A todo lo anterior podemos sumar una fotografía excepcional, virada al pastel y a las viñetas clásicas de los cómics sesenteros -sin caer en los lugares comunes- que marida perfectamente con esa música de Jazz inspiradora, feliz -apodo que su madre le daba al Guasón- y a la vez perversa, que logra encantar con la ilusión de un futuro mejor mientras las ratas se apoderan de la ciudad, una especie de danza morbosa donde la fantasía se torna la única religión posible ante el eventual abandono. En esta interpretación gratuita de la historia del Guasón –nada de lo que se relata es parte del cómic original- podemos apreciar la correcta participación de Robert De Niro como el alienante presentador de televisión y metonimia de todo un sistema de medios que vende cariño por rating, todo, más el fenomenal trabajo de desequilibrio emocional de Zazie Beetz -reconocida por sus extraños papeles en series de TV- encarnando a la madre de Joker y perversa figura arquetípica que justifica su escasa capacidad de lidiar con la vida que duele.

Y es que más allá de lo obvio la película explora lo que Freud llamaba las fuentes de sufrimiento humano de una manera excepcional para un ‘tipo’ de cine que estaba ausente de, al menos, este contenido. Arthur (el Guasón) lucha contra el sufrimiento que está dentro y fuera de su control. Las plagas que inundan la ciudad, representan entonces las fuerzas de la naturaleza que están fuera de todo control y, por tanto, obligan a Fleck a disfrutar del espectáculo destructivo. Su cuerpo, dañado de la forma más cruel en su infancia y que inevitablemente lo conduce hacia una vida de dolor es aceptado con una dedicación casi ritual, sin quejas, casi como un regalo. Por su parte, las relaciones sociales -el espacio más complejo de resolución en el pensamiento del médico austriaco- son violentas no por su acción u omisión sino por una especie de fe que rodea al personaje a la hora de evaluar la realidad y anticipar su papel en ella. Es quizás en ese momento que la risa se convierte en una coraza que nos protege de la contradicción misma en que como sociedad estamos envueltos.

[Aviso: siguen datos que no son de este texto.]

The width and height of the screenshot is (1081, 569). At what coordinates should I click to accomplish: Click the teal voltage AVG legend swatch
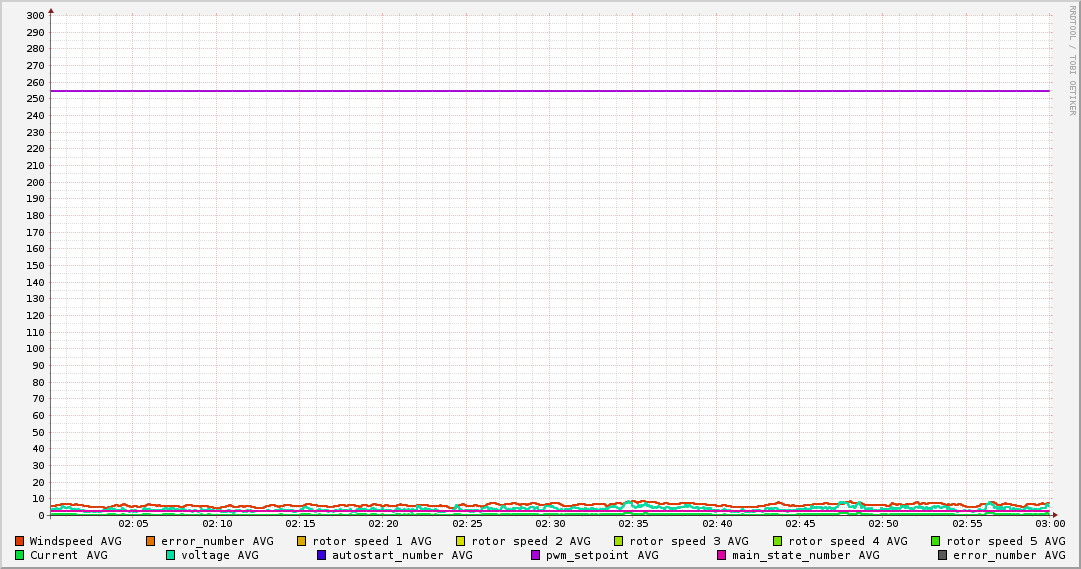pyautogui.click(x=170, y=555)
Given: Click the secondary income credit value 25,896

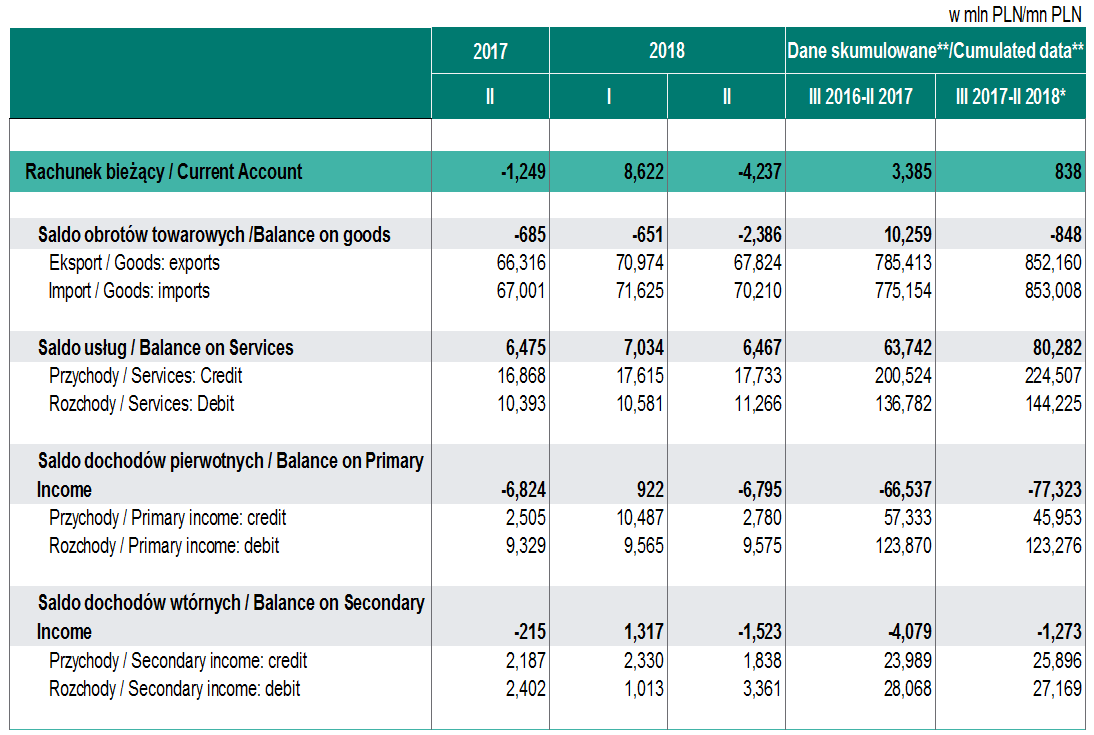Looking at the screenshot, I should [1054, 660].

Como guinda para el pastel y en modo premonitorio se escucha en una de las más emotivas secuencias del filme la canción de 1968 “White Room” del grupo de rock inglés Cream, que por estos días lamenta coincidentemente la pérdida de su baterista Ginger Baker.

Si hay una película que no se puede dejar pasar, aunque nos golpee con el malestar que provoca la cultura, es Joker, un imperdible posmoderno.

★★★★★ (5 sobre 5)
*Periodista.

1 comentario
  1. Diana dice

    Es usted muy sabio profesor, mejor no pudo describirla.